On 10GHz the EME signal has a bandwidth of about 300Hz, clearly much greater than the bandwidth normally used for the communication modulation.

One might think that the path modulation is proportional to the bandwidth and that therefore the bandwidth would be about 4Hz on 144MHz.

As it turns out, the bandwidth is much narrower, by more than 10 times. The reason is that the moon is a rough surface at 10GHz while at 144MHz the moon is a smooth surface. (in terms of wavelengths)

144MHz is probably the amateur band that will allow the narrowest bandwidth and therefore 144MHz is the band where new, extremely narrow banded digital communication modes can be applied. 50MHz will give less libration fading, but probably the scintillation fading due to the effects of the earth's atmosphere will increase the bandwidth beyond that of 144MHz.

Typical signals at 144MHz

Modern amateur equipment has good frequency stability and the frequency is often not drifting by more than a few Hz per minute due to thermal effects.

Figure 1 shows a screen dump of linrad after receiving a 1 minute transmission from IK3MAC (from a DAT tape). The AFC graph shows how the frequency has drifted by 0.35Hz during the transmission. The actually measured frequency for a single fft is scattered by up to 0.2Hz as shown by the green dots. The frequency used to downconvert the signal from 12.843.3 kHz to the baseband is derived as the average of about 10 frequency values, weighted by the corresponding S/N ratio and is shown by the white pixels in the AFC graph.

The baseband graph shows the signal at 12832Hz. The baseband frequency scale is currently assuming a fixed frequency corresponding to the grey center line in the high resolution graph was used for down conversion. The baseband graph has an fft size of 8192 corresponding to 43 seconds so each pixel corresponds to 0.02Hz The graph shows the sum of all powerspectra since start.

Fig. 2 is the same as with fig. 1 with one exception. There is no averaging of the frequencies determined from different transforms. The white points are on top of the green ones in the AFC graph. The corresponding parameter change is that "AFC averaging time" is changed from 10 seconds in fig. 1. to 0 in fig. 2.

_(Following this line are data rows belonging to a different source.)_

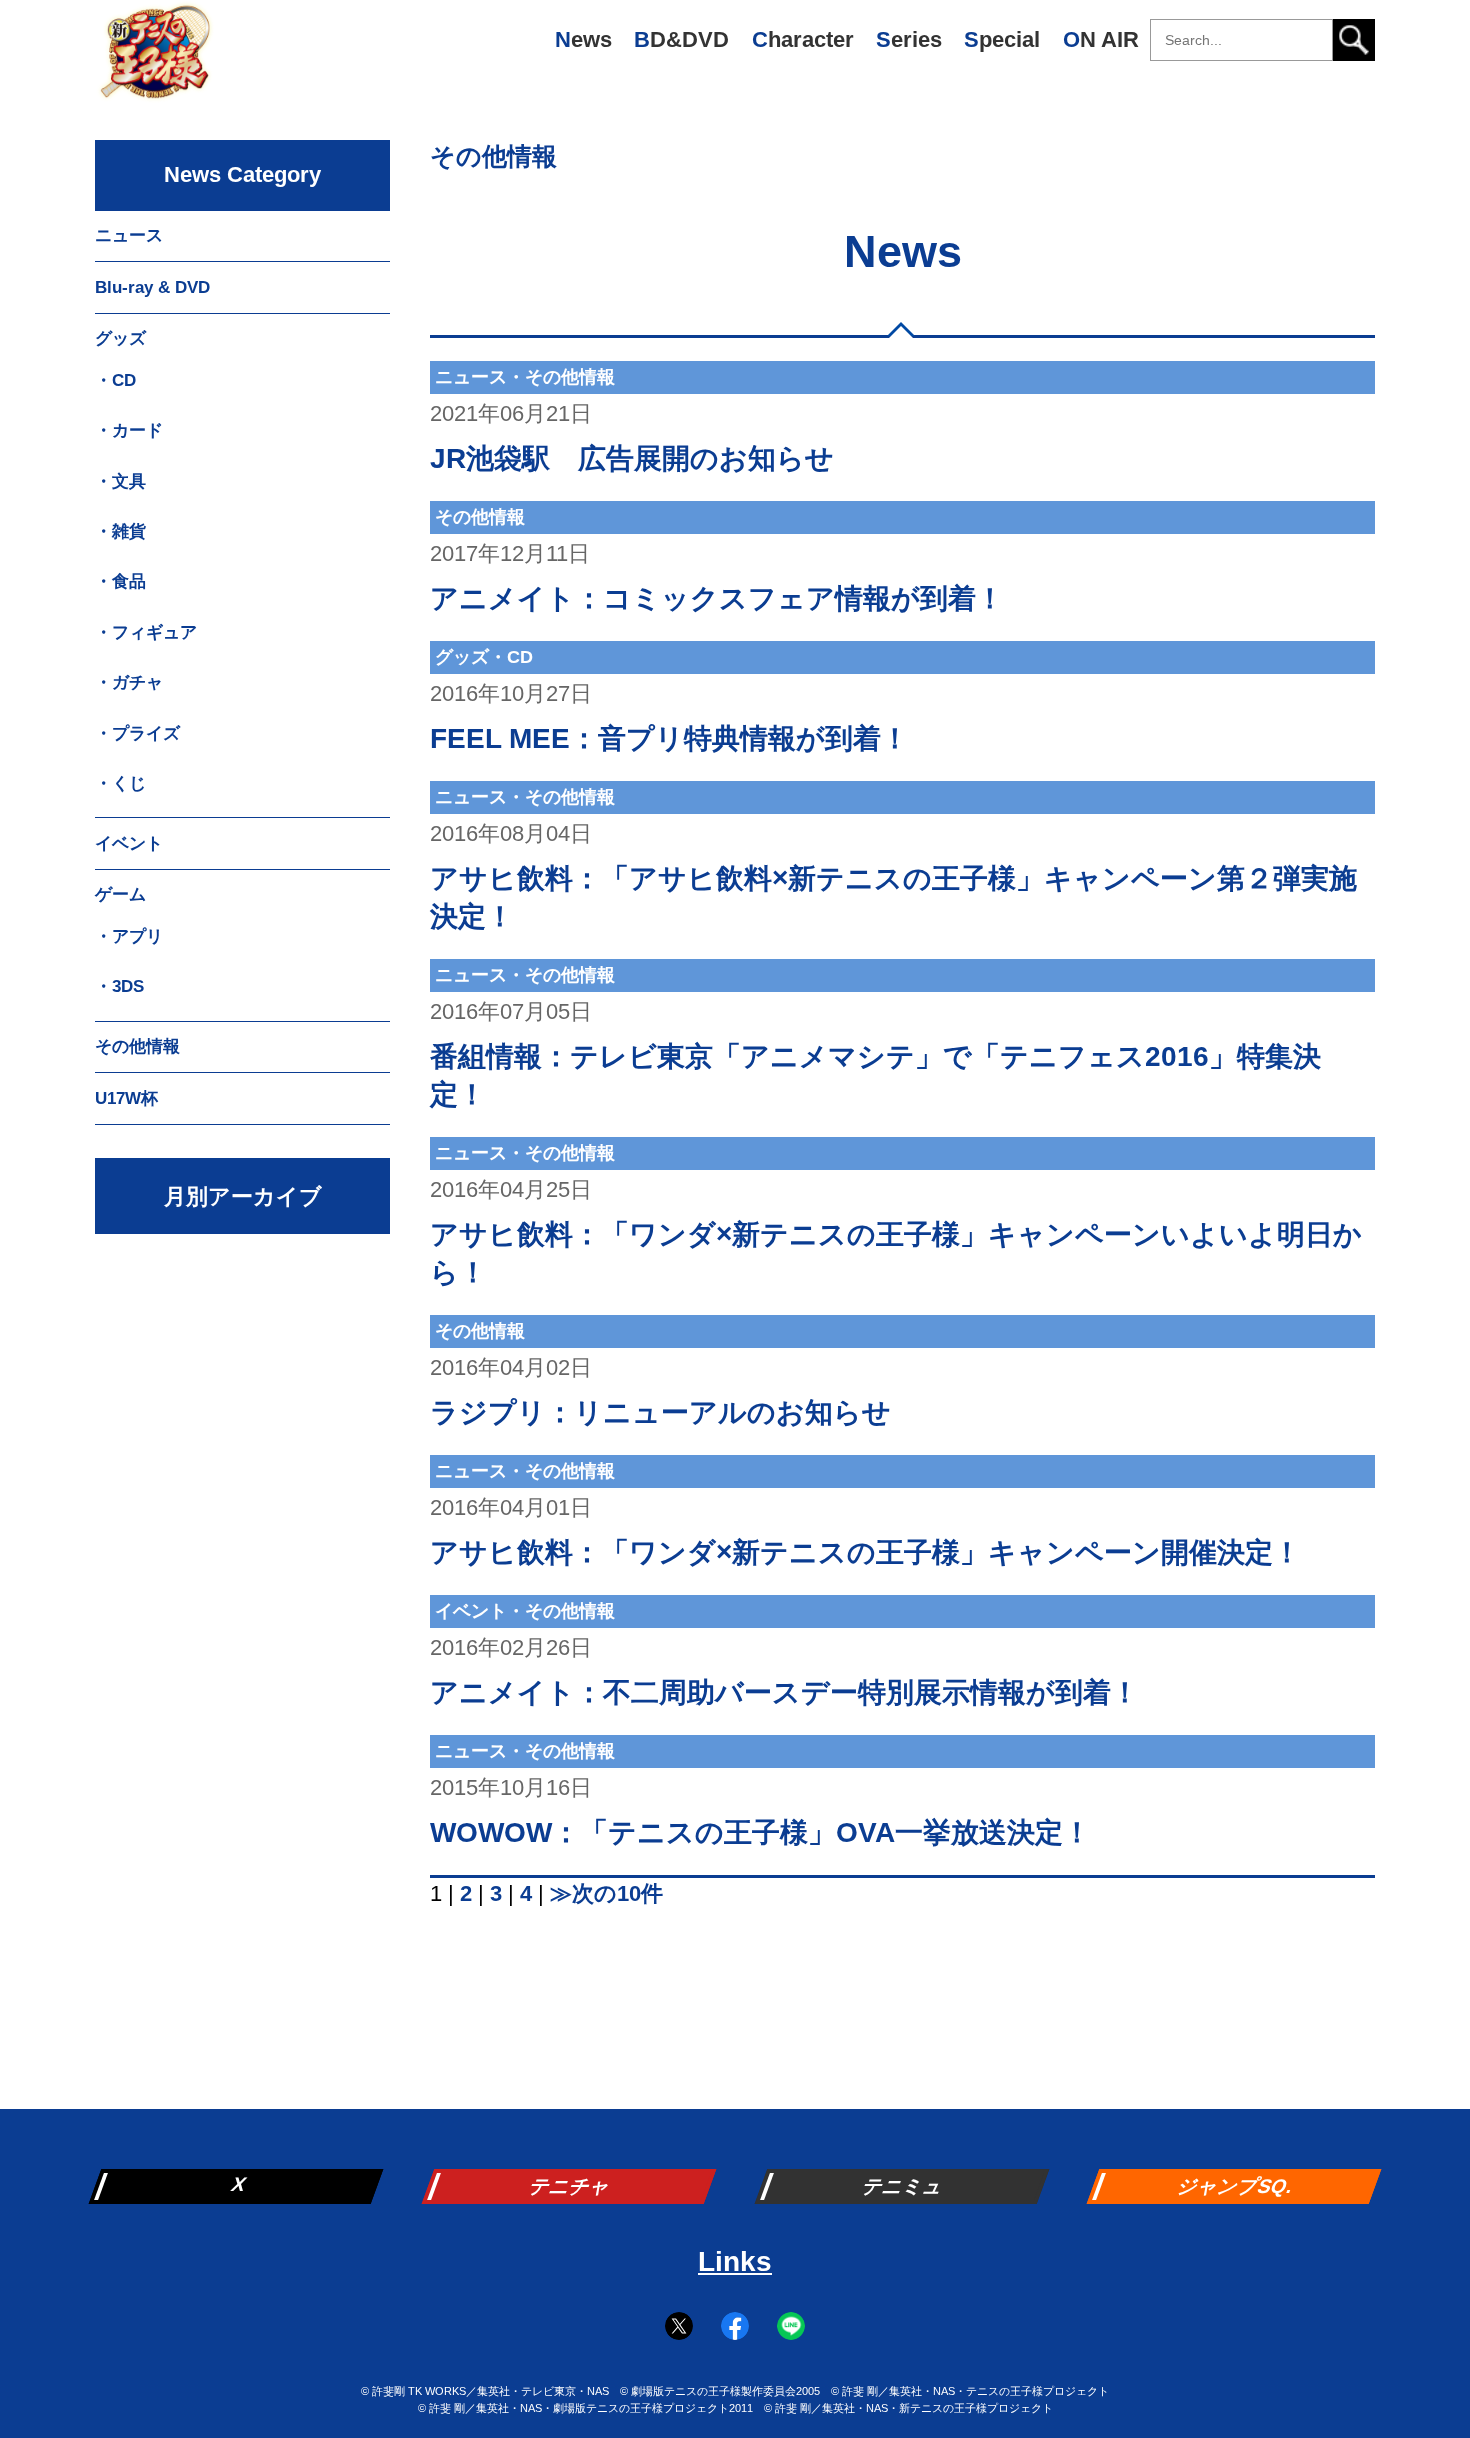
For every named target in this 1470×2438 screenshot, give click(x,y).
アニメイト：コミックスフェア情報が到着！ (717, 598)
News (583, 39)
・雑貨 (120, 531)
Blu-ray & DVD (152, 287)
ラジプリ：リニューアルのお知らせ (660, 1412)
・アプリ (129, 936)
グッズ (120, 338)
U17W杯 (126, 1098)
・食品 (120, 581)
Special (1002, 39)
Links (735, 2261)
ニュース (129, 235)
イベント (129, 843)
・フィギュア (146, 632)
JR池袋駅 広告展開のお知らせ (632, 458)
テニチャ (571, 2186)
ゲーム (120, 894)
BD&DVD (681, 39)
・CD (115, 380)
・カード (129, 430)
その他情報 (493, 156)
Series (909, 39)
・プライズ (137, 733)
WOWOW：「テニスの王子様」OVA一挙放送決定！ (760, 1832)
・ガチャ (129, 682)
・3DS (119, 986)
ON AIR (1101, 39)
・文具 (120, 481)
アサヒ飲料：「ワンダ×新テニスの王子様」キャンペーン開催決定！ (865, 1552)
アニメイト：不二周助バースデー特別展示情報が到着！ (784, 1692)
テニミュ (904, 2186)
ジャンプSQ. (1236, 2186)
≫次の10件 (606, 1893)
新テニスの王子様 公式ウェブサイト (155, 60)
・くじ (120, 783)
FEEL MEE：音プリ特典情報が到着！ (669, 738)
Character (803, 39)
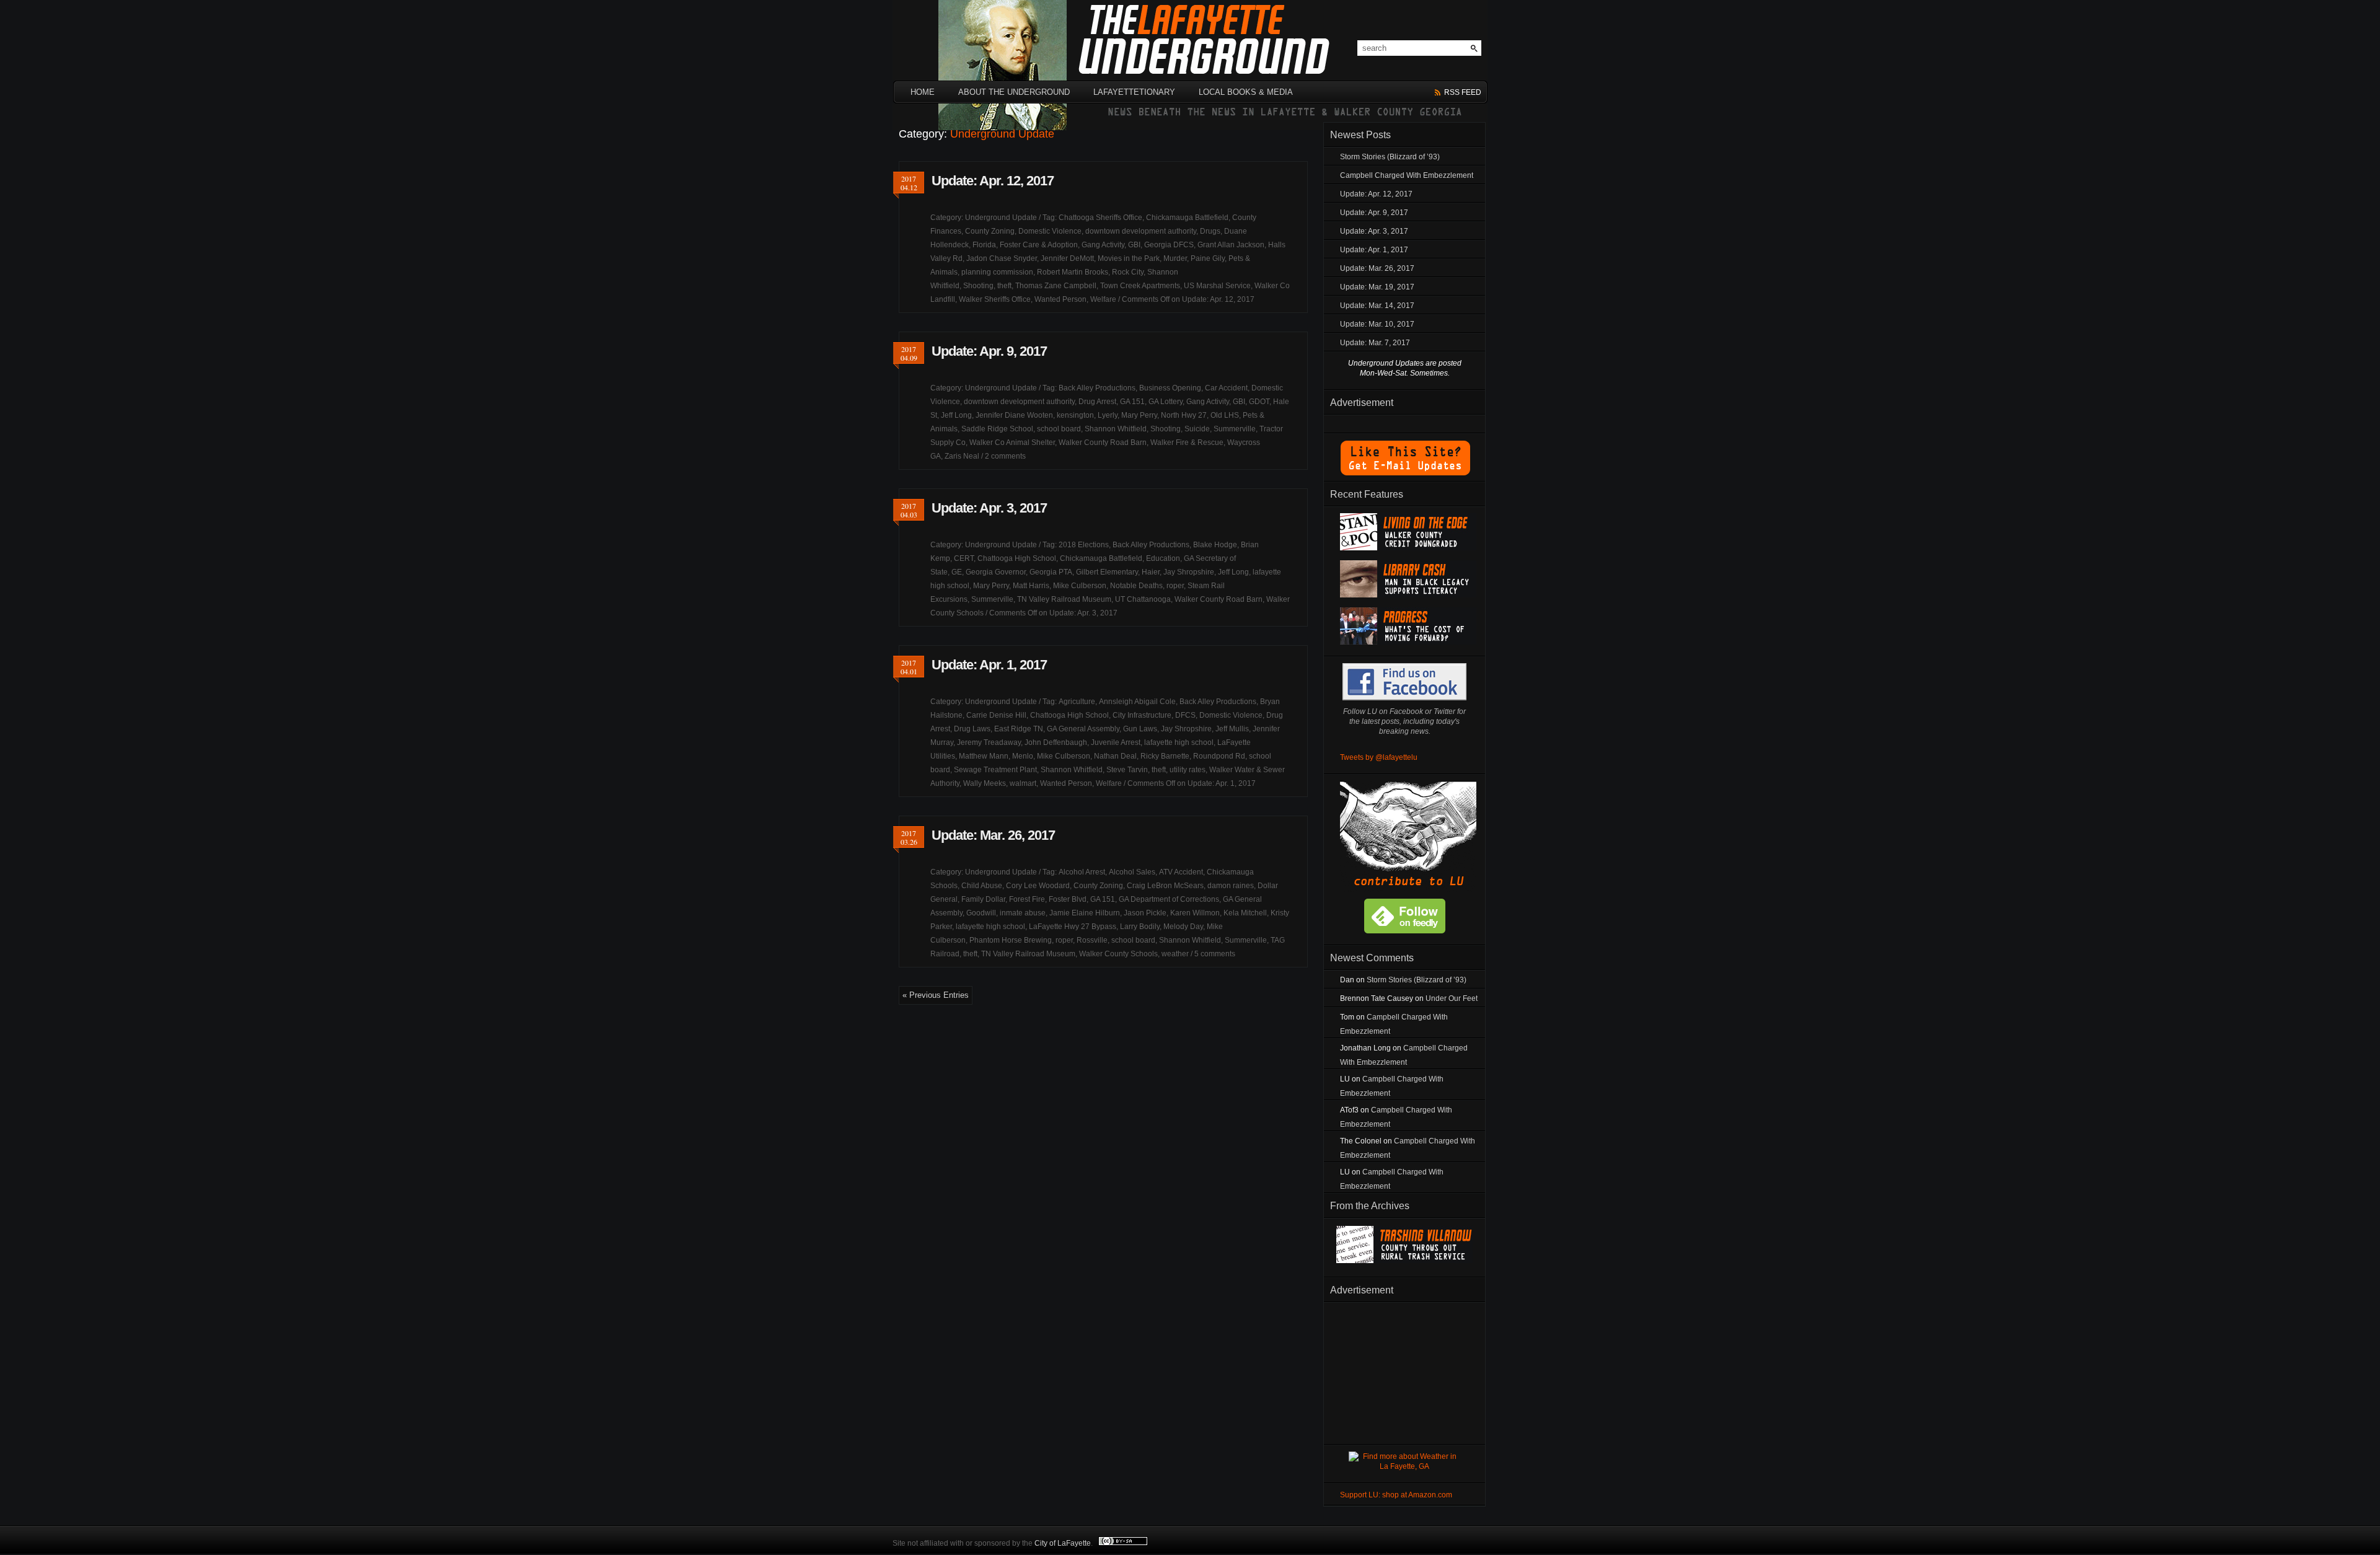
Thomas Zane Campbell (1055, 285)
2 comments (1005, 456)
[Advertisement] (1404, 1371)
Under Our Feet (1452, 998)
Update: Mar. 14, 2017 (1377, 305)
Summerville (1235, 429)
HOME (922, 92)
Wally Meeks (984, 783)
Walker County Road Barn (1103, 442)
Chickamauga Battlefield (1187, 217)
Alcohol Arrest (1082, 872)
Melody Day (1183, 926)
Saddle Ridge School (997, 429)
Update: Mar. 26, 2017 (993, 835)
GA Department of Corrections (1169, 899)
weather (1175, 953)
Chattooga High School (1016, 558)
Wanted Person (1060, 299)
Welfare (1103, 299)
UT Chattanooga (1143, 599)
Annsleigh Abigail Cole (1137, 701)
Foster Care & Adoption (1039, 244)
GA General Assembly (1083, 729)
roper (1175, 585)
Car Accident (1226, 388)
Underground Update (1001, 217)
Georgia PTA (1050, 572)
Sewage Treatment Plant (995, 769)
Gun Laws (1140, 729)
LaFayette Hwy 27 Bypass (1072, 926)
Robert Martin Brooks (1072, 272)
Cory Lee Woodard (1038, 885)
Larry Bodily (1140, 926)
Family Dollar (983, 899)
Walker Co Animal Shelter (1012, 442)
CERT (964, 558)
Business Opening (1170, 388)
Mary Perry (1139, 415)
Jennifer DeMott (1067, 258)
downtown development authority (1140, 231)
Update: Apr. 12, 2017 (993, 180)
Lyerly (1107, 415)
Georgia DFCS (1169, 244)
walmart (1023, 783)
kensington (1075, 415)
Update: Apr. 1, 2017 (989, 664)
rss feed (1462, 92)
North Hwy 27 (1184, 415)
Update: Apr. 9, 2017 (989, 351)
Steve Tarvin (1127, 769)
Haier (1151, 572)
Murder (1175, 258)
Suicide (1197, 429)
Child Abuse (981, 885)
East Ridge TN (1018, 729)
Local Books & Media (1246, 92)
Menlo (1022, 756)
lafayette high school (1179, 742)
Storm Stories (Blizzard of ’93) (1390, 156)
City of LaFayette (1062, 1543)
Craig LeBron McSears (1165, 885)
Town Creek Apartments (1140, 285)
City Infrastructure (1142, 715)
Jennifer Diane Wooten (1014, 415)
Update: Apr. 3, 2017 (989, 508)
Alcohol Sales (1132, 872)
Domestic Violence (1050, 231)
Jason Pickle (1145, 913)
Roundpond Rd (1219, 756)
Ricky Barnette (1164, 756)
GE (956, 572)
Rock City (1128, 272)
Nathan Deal (1115, 756)
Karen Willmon (1195, 913)
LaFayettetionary (1134, 92)
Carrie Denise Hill (996, 715)
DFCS (1185, 715)
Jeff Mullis (1232, 729)
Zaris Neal (962, 456)
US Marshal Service (1217, 285)
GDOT (1259, 401)
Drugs (1210, 231)
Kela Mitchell (1245, 913)
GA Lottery (1165, 401)
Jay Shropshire (1188, 572)
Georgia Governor (996, 572)
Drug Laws (972, 729)
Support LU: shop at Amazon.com (1396, 1495)
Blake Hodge (1215, 544)
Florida (984, 244)
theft (1004, 285)
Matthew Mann (983, 756)
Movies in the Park (1129, 258)
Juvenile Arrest (1115, 742)
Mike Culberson (1079, 585)
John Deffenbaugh (1056, 742)
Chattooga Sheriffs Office (1100, 217)
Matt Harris (1031, 585)
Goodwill (981, 913)
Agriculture (1077, 701)
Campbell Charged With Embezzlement (1406, 175)
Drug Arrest (1097, 401)
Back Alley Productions (1097, 388)
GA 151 (1132, 401)
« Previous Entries (935, 995)
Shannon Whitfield (1116, 429)
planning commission (997, 272)
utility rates (1187, 769)
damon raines (1230, 885)
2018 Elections (1084, 544)
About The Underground (1014, 92)
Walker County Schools (1118, 953)
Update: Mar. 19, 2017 (1377, 287)
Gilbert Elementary (1107, 572)
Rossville (1092, 940)
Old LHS (1224, 415)
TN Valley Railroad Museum (1064, 599)
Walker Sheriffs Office (995, 299)
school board (1059, 429)
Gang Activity (1103, 244)
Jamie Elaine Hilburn (1084, 913)
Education (1163, 558)
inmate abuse (1023, 913)
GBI (1134, 244)
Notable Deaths (1136, 585)
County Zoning (990, 231)
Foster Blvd (1067, 899)
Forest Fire (1027, 899)
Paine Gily (1208, 258)
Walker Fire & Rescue (1186, 442)
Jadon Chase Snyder (1001, 258)
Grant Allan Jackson (1230, 244)
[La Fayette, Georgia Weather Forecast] (1404, 1466)
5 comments (1214, 953)
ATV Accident (1181, 872)
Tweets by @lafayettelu (1378, 757)
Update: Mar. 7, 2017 (1375, 342)
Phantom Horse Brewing (1010, 940)
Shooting (978, 285)
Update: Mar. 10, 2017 (1377, 324)
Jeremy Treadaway (989, 742)
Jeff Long (956, 415)
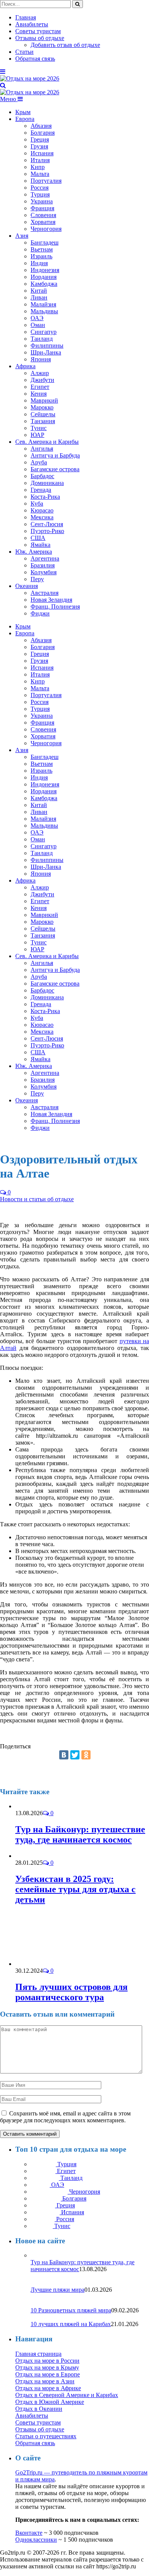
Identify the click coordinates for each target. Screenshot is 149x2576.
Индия (39, 263)
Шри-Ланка (46, 352)
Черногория (46, 229)
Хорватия (43, 222)
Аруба (39, 462)
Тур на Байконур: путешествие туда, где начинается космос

The two figures differ in that fig. 1 is produced with a local oscillator that is modulated to follow the frequency of the signal but with modulation frequencies limited to 0.1Hz (average over 10 seconds) while fig. 2. is following the signal about 10 times quicker, corresponding to the bandwidth of the high resolution fft (second fft)

The increase in bandwidth from fig.2 to fig. 1 gives 0.2Hz as an upper limit for the path modulation of the EME path.



Fig 1. Narrow (sub Hz) modulation of the carrier transmitted during a normal CW transmission by IK3MAC. The baseband graph (green) shows that the bandwidth over one minute is about 0.2Hz.

Fig 2. The AFC is unfiltered and has partly removed path modulation from the signal. The same one minute sequence as in fig.1 with all other processing parameters unchanged.